CM3leon is the first multimodal model trained on a recipe adapted from a plain text language model, including large-scale search augmentation pre-training. This process comprises a comprehensive retrieval-augmented pre-training stage and a subsequent multitask supervised fine-tuning (SFT) stage. The approach is straightforward yet yields a robust model, showcasing that tokenizer-based transformers can match the efficiency of existing generative diffusion-based models. Remarkably, despite employing five times less computational resources than previous transformer-based methods, CM3leon achieves cutting-edge performance in text-to-image generation.
The model combines the versatility and effectiveness of autoregressive models while maintaining cost-effectiveness and inference efficiency. Termed a causal masked mixed-modal (CM3) model, CM3leon can generate sequences of text and images conditioned on arbitrary sequences of image and text content, significantly surpassing the capabilities of previous models that focused solely on text-to-image or image-to-text generation.

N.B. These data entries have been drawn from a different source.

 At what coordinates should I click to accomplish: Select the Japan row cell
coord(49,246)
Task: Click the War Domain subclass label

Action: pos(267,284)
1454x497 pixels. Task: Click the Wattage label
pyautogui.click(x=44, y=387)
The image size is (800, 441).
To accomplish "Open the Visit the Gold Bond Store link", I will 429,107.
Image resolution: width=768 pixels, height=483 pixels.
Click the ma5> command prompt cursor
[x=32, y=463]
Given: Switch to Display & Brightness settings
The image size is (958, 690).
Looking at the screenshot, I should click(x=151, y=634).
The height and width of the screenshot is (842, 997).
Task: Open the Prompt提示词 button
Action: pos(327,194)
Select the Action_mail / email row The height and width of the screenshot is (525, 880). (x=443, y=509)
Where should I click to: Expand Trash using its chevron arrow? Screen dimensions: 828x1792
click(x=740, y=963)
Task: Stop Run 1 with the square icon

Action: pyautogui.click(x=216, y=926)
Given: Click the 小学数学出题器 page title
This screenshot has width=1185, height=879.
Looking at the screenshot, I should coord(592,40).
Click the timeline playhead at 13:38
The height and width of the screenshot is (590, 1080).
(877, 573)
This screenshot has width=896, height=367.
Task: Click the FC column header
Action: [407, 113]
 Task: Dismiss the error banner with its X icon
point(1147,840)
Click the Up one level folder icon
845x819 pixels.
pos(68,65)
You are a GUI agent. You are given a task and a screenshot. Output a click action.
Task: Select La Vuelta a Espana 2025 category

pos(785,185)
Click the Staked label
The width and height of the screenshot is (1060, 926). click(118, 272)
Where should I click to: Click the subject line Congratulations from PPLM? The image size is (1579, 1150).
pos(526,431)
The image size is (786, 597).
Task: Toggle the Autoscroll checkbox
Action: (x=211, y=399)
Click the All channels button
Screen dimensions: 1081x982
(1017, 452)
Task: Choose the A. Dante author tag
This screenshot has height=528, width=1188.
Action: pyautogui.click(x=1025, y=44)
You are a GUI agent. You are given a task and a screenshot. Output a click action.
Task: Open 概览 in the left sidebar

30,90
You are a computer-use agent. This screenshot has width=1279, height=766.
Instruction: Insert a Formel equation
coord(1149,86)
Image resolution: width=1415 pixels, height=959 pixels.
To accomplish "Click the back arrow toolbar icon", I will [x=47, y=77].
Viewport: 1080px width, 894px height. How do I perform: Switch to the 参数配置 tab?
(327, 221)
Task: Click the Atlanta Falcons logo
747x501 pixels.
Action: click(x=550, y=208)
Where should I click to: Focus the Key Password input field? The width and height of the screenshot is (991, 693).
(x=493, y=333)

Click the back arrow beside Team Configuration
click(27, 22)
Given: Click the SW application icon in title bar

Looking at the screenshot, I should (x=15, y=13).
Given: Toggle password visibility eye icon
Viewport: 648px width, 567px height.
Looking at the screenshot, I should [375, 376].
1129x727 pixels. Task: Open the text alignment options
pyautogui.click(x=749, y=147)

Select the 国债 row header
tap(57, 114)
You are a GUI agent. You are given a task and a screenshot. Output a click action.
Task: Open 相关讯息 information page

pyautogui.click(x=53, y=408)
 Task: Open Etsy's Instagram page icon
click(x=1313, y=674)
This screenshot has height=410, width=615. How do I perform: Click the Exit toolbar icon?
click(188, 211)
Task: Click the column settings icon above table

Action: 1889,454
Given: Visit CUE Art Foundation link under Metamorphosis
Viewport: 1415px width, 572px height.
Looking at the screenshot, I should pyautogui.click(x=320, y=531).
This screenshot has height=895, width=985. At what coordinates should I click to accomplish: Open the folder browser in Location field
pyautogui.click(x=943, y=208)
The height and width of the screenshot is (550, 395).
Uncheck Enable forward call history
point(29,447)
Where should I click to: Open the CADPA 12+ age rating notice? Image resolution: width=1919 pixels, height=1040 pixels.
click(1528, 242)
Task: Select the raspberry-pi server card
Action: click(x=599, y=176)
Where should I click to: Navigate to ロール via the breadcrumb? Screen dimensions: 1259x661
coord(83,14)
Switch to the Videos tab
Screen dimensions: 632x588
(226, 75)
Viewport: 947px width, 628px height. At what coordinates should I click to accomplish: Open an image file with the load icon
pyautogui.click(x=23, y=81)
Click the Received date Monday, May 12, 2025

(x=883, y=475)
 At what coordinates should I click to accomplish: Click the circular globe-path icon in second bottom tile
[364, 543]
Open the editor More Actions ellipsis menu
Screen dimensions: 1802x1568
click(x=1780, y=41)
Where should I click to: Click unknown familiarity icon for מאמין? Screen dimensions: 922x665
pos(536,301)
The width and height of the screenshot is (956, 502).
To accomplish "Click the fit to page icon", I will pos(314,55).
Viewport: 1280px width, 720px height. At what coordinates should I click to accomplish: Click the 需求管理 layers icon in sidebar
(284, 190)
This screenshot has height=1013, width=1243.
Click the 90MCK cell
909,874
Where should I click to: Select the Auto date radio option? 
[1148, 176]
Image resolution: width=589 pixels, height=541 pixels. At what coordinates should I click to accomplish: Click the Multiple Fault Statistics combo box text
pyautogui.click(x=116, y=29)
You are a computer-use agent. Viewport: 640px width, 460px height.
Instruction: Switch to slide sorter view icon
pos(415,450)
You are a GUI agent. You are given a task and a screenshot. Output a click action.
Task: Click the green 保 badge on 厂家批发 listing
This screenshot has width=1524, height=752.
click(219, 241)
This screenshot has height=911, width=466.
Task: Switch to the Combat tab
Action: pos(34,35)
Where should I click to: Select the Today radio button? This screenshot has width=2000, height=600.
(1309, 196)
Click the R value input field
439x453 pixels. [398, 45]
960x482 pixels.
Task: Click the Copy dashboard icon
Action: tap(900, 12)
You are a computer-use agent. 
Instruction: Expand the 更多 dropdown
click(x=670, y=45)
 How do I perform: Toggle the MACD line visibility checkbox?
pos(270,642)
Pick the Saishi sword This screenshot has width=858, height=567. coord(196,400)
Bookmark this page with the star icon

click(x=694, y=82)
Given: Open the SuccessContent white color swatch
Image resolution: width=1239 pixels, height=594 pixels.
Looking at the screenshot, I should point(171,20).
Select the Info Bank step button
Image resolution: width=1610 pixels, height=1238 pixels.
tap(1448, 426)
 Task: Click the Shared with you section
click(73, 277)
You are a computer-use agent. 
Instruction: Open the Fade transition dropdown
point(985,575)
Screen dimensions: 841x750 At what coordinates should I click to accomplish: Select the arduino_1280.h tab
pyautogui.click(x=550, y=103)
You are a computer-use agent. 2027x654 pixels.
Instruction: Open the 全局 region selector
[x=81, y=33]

According to the company, CM3leon’s capabilities enable its imaging tools to follow prompts more easily and produce more consistent images.
Compared to the most widely used image generation benchmark (Zero-Shot MS-COCO), CM3Leon achieves his FID (Frechet Inception Distance) value of 4.88, a new state-of-the-art technology in text-to-image generation established. Image model, party.
Additionally, the Meta said its generative AI CM3leon excels at various visual language tasks, such as visual question answering and long-form captioning.